As you laugh at those ridiculous predictions from 50 years ago, ponder how today’s predictions will look 50 years from now

Everyone knows those silly predictions from the 1950s are so ridiculously wrong.

There’s the old line about the world only needing a few computers. The quote as it usually provided is mentioned by friend John Bredehoft in his post Why Bad Predictions Happen (the ‘five computers’ prediction).

“I think there is a world market for maybe five computers.” – Thomas Watson, chairman of IBM, 1943.

John questions who actually made the comment and whether it may have been made in the ’50s instead. Regardless, the point stands.  Do we really need more than 5 of those machines?

Since there are at least five computers in just my home that are more powerful than what was available in the 1950s, we can all chuckle away.  How silly he was.

John suggests we pause for a moment in our merriment:

Now some people like to look at bad predictions and laugh at how stupid the predicter was. In my case, I’d rather put myself back in the shoes of the person who made the bad prediction, and try to understand what motivated the person to think as he or she did.

When you consider the size, cost, and air-conditioning requirements of a computer in the 1940s and 1950s, how much need is there for such a machine?  See this post for description of a computer then and now.

The radical advance in technology includes drastic increase in speed, astounding reduction in size, and radical drop in cost.

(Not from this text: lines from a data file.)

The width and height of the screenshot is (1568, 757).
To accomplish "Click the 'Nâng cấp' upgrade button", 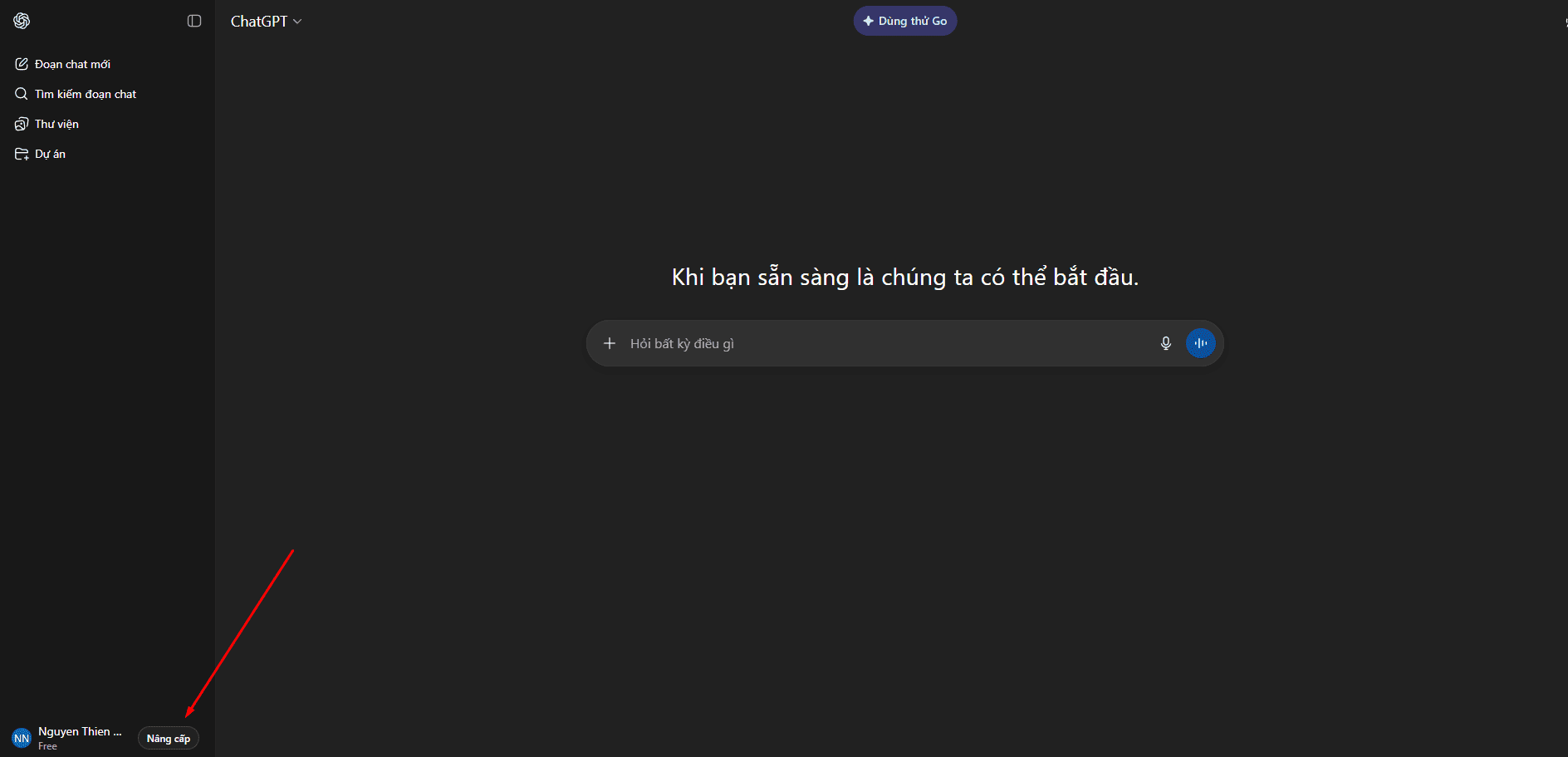I will coord(168,738).

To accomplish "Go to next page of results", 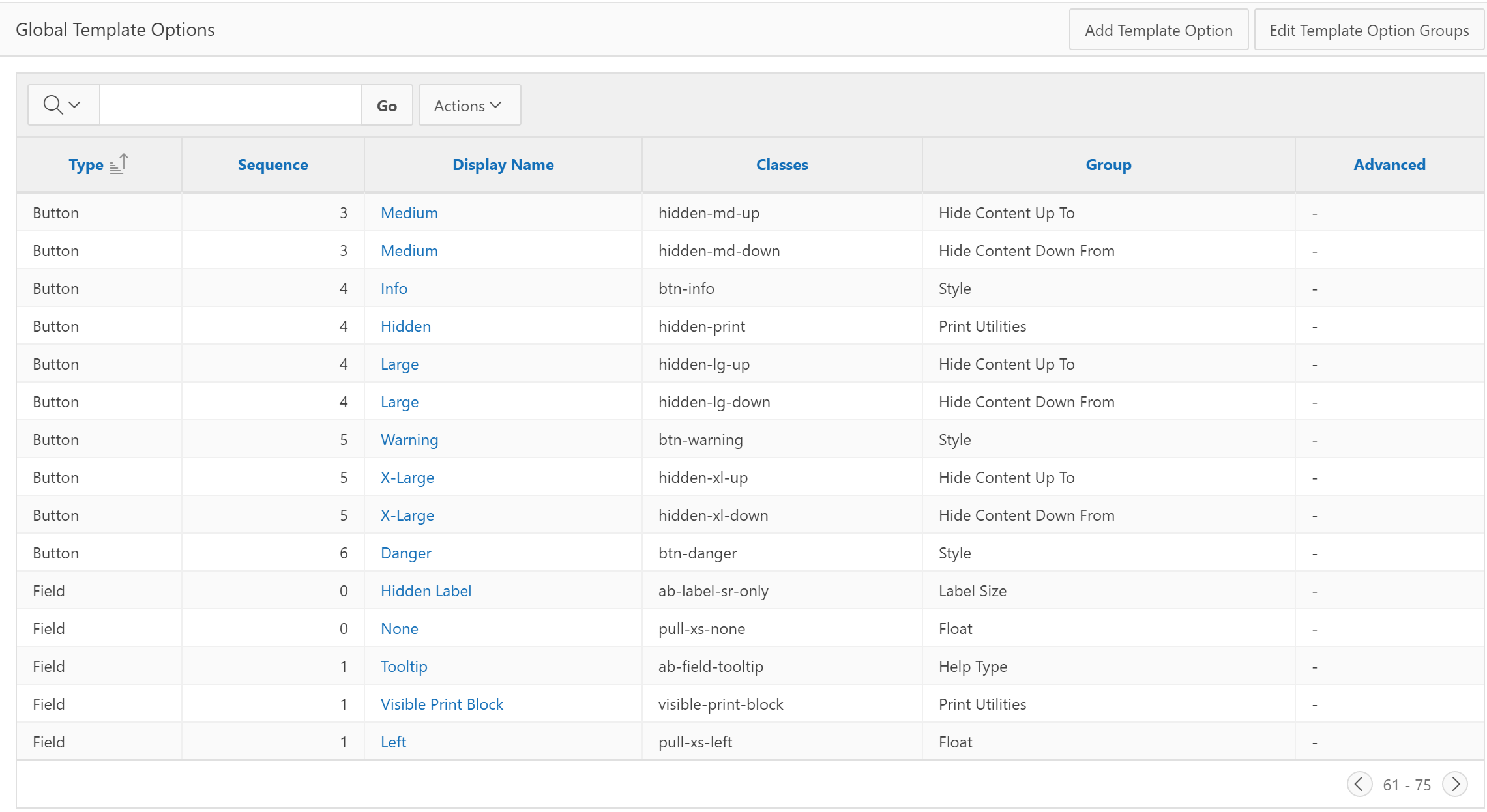I will pyautogui.click(x=1455, y=784).
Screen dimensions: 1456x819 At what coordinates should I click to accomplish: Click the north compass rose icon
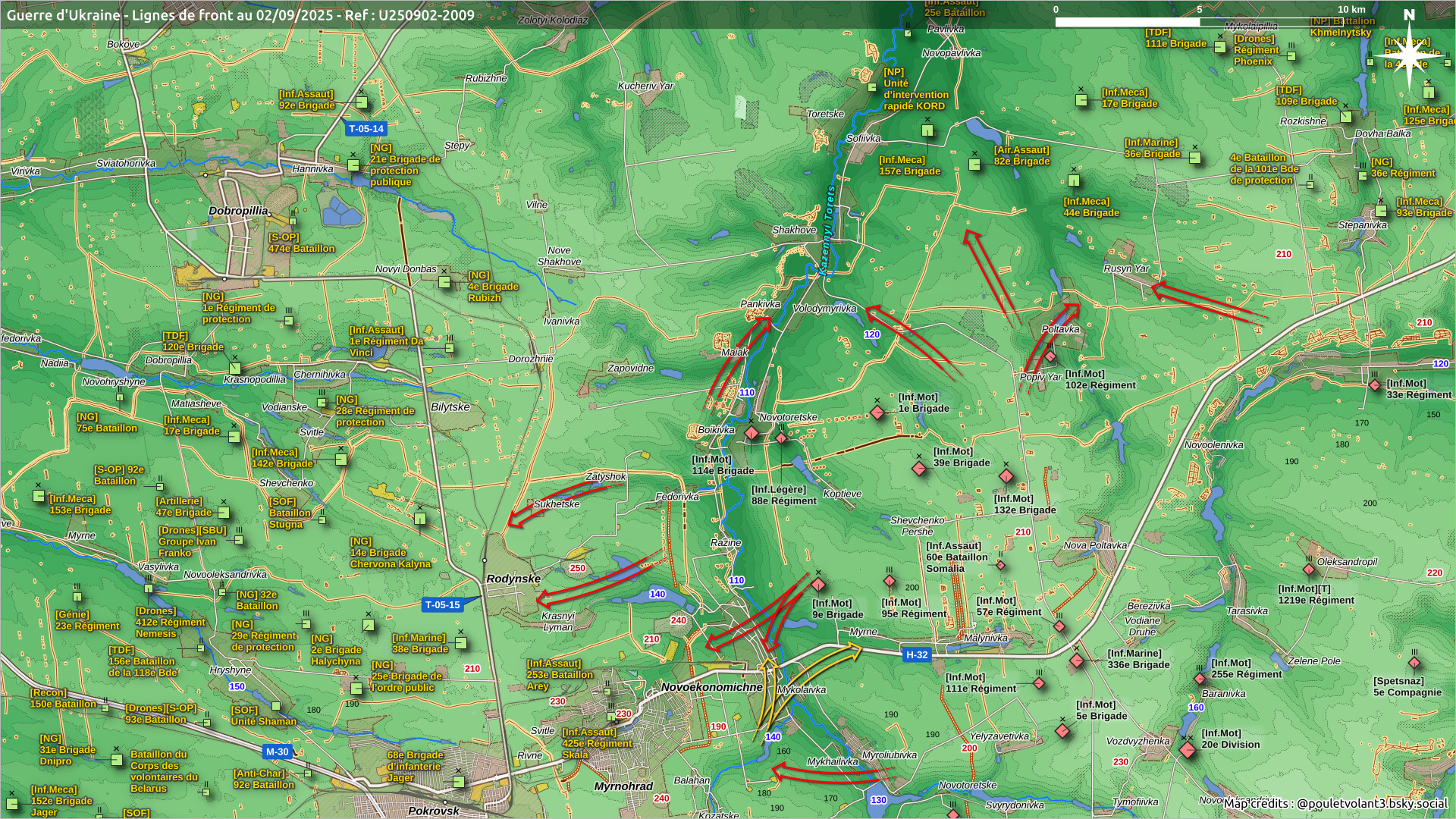[x=1409, y=54]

Sort of changes the equation on how many computers the world needs doesn’t it?

Read his post for an extended discussion of why such a prediction wasn’t so ridiculous at the time.

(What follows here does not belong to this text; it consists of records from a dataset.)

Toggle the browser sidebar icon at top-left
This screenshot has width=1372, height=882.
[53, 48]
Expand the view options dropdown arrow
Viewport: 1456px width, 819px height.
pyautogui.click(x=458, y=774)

That leads me to wonder…..

How ridiculous will today’s predictions and expectations of the future look 50 years from now?

Everybody knows that the old Star Trek stuff of warp-speed travel, transportor (“beam me up Scotty”), replicators, and tricorders are pure fantasy.  Everybody knows such things could never happen.

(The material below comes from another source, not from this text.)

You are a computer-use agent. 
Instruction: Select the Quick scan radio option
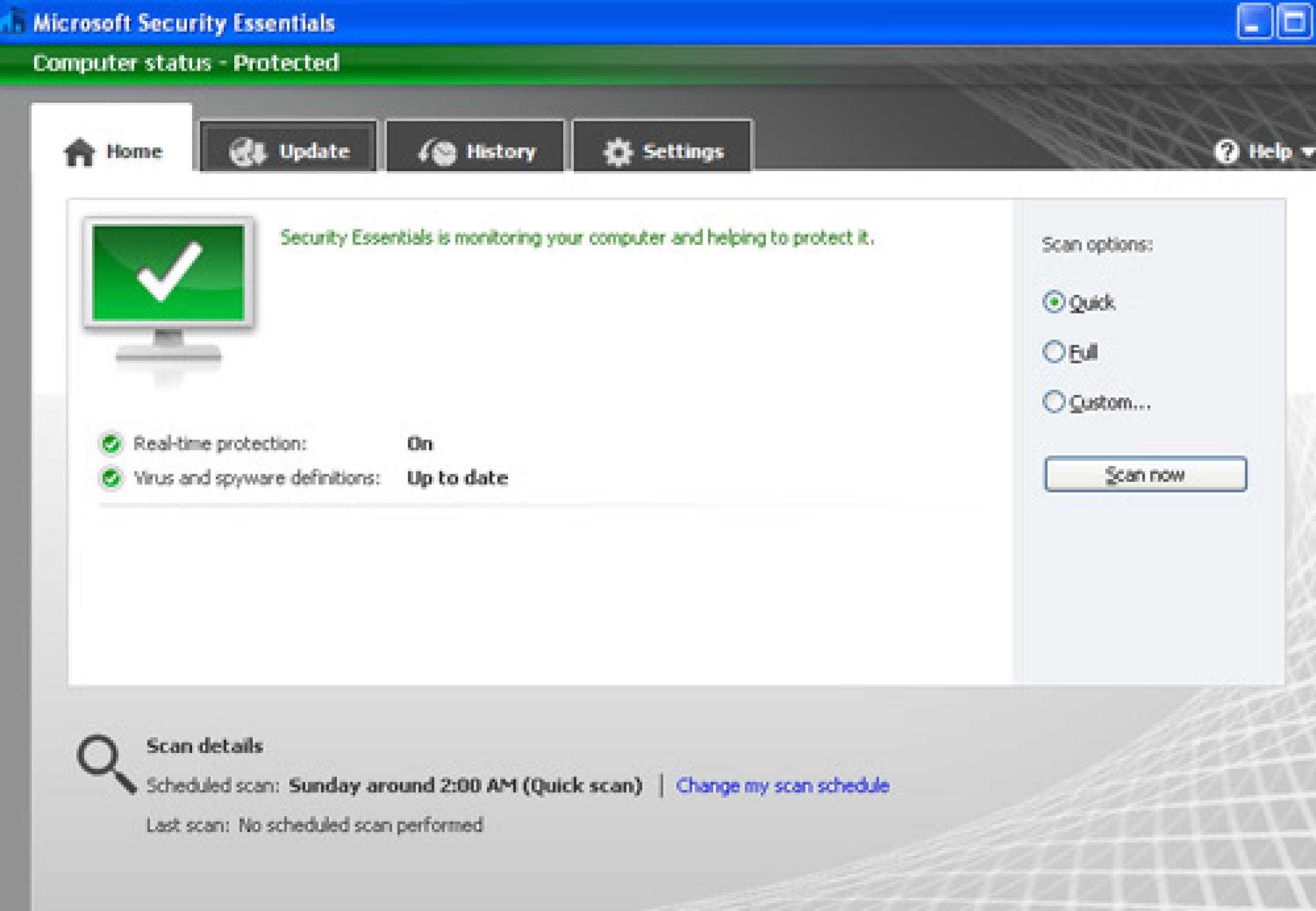tap(1054, 302)
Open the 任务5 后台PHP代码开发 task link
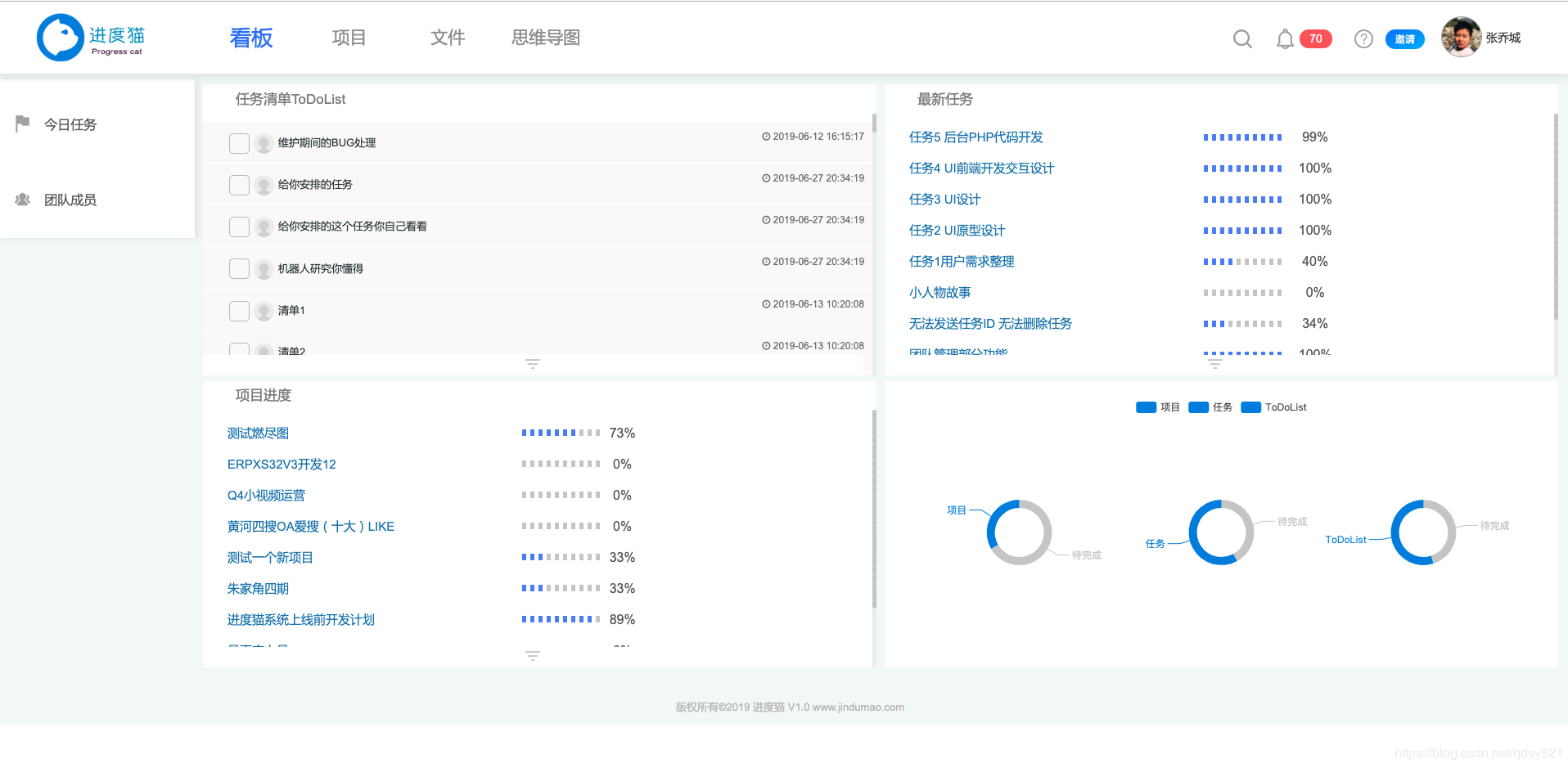Image resolution: width=1568 pixels, height=768 pixels. [977, 137]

It would be silly, if not downright stupid, to predict that such things will ever be.

Except…

Take a look at 3-D printing.

Look at “lab on a chip.”

3-D printing in the near future could result in your repair shop printing the part needed for your car instead of waiting a week for it to arrive from a regional warehouse. Printing replacement kidneys or livers is no longer a totally stupid idea. 

I currently need to wait about 60 seconds after paying to have a copy of a book in my possession so I can start reading it.  (I was initially thinking of my Kindle, but see my related post here.)  Who would have dreamt of sending a book cross-country in a minute 50 years ago?

Is a “lab on a chip” that far removed from a tricorder? Is it that big of a jump to go from home cholesterol tests to having an entire blood lab in a hand-held device?

Everybody knows that the laws of physics will absolutely prohibit faster than light travel.  Laws of physics say that is absolutely, categorically impossible

Just like everybody knew that supersonic travel was impossible.

If 3-D printing of car parts and replacement hips become normal, every doctor issues a “lab on a chip” to patients for all blood work, and some science whiz figures out how to break the light-barrier just like someone figured how to break the speed-barrier, will people in 2062 chuckle at us like we chuckle at the guy who said the world would never need more than five computers?

One thought on “As you laugh at those ridiculous predictions from 50 years ago, ponder how today’s predictions will look 50 years from now”

  1. Our predictive capabilities are based upon what we know and understand. And, as you point out, the miniaturization of things has led to computers that are much more powerful than the early ones.

    I wonder how many people could have predicted that the technological changes of the late 20th century would help contribute to a national obesity problem?